Esquerda minoritária

No último dia 4, Lira disse que a derrubada de vetos não é falta de articulação do governo Lula, mas um posicionamento do Congresso, que é majoritariamente conservador, sobre determinados assuntos.

Na semana anterior, deputados e senadores haviam derrubado vetos de Lula ao projeto de lei que limita a chamada "saidinha" de presos do regime semiaberto para verem familiares. Além disso, haviam rejeitado o veto do petista a um trecho da LDO que proíbe a destinação de recursos para pautas consideradas de esquerda e mantido veto de Bolsonaro a um trecho da nova Lei de Segurança Nacional que criminalizaria as fake news em massa.

"Vivemos uma mudança de paradigmas e de regras e comportamentos que têm que ser observados. Não é falta de articulação ou excesso de articulação, é posicionamento. Em determinadas matérias, há um entendimento dentro do Congresso, que é conservador. Em 2014, a esquerda elegeu 130 deputados, em 2018, 120 deputados, em 2022, mais 130. Então, as pautas têm que ser consensuadas, discutidas, acordadas", declarou Lira.

Após as derrotas, Lula resolveu retomar seu envolvimento direto na articulação política do governo, por meio de reuniões toda segunda-feira com o núcleo político e "canal aberto" para receber líderes e vice-líderes de partidos.

Líderes partidários da base governista na Câmara avaliaram que na sessão de vetos de maio houve uma "sensação de impotência" do Planalto que não ocorria nem na gestão de Bolsonaro, quando o Congresso assumiu controle total da agenda legislativa.

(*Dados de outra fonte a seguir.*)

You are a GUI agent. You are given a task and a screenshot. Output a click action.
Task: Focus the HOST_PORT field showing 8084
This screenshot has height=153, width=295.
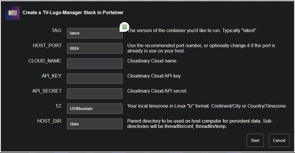pyautogui.click(x=95, y=48)
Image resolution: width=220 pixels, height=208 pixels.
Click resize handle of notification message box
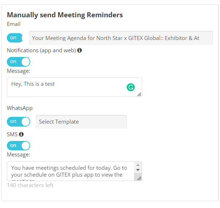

Um líder que apoia o governo afirmou, sob condição de anonimato, que o Planalto deveria ter centrado todas as forças para manter o veto à saída temporária dos detentos, considerada como "questão de honra" no governo. Em vez disso, de acordo com o parlamentar, a articulação política tentou negociar vários vetos ao mesmo tempo, o que acabou gerando a profusão de derrotas.

Essa liderança lembrou que, apesar de a gestão anterior também não ter contado com uma base sólida no Legislativo, o então líder do governo Bolsonaro no Congresso, o senador Eduardo Gomes (PL-TO), conseguia "entrar numa sala e sair de lá com os acordos fechados".